→ The records:
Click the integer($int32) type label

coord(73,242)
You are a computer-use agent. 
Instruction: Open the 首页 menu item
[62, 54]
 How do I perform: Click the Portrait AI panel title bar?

---

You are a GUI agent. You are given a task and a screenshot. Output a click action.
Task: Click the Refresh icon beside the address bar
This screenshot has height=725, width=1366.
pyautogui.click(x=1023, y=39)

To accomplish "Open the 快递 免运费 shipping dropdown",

→ What this task involves:
Copy out only the lines of the records above from the one with "You are a computer-use agent." through the one with "How do I perform: Click", exactly as they stand, both included.

→ Exercise response:
You are a computer-use agent. 
Instruction: Open the 首页 menu item
[62, 54]
 How do I perform: Click the Portrait AI panel title bar?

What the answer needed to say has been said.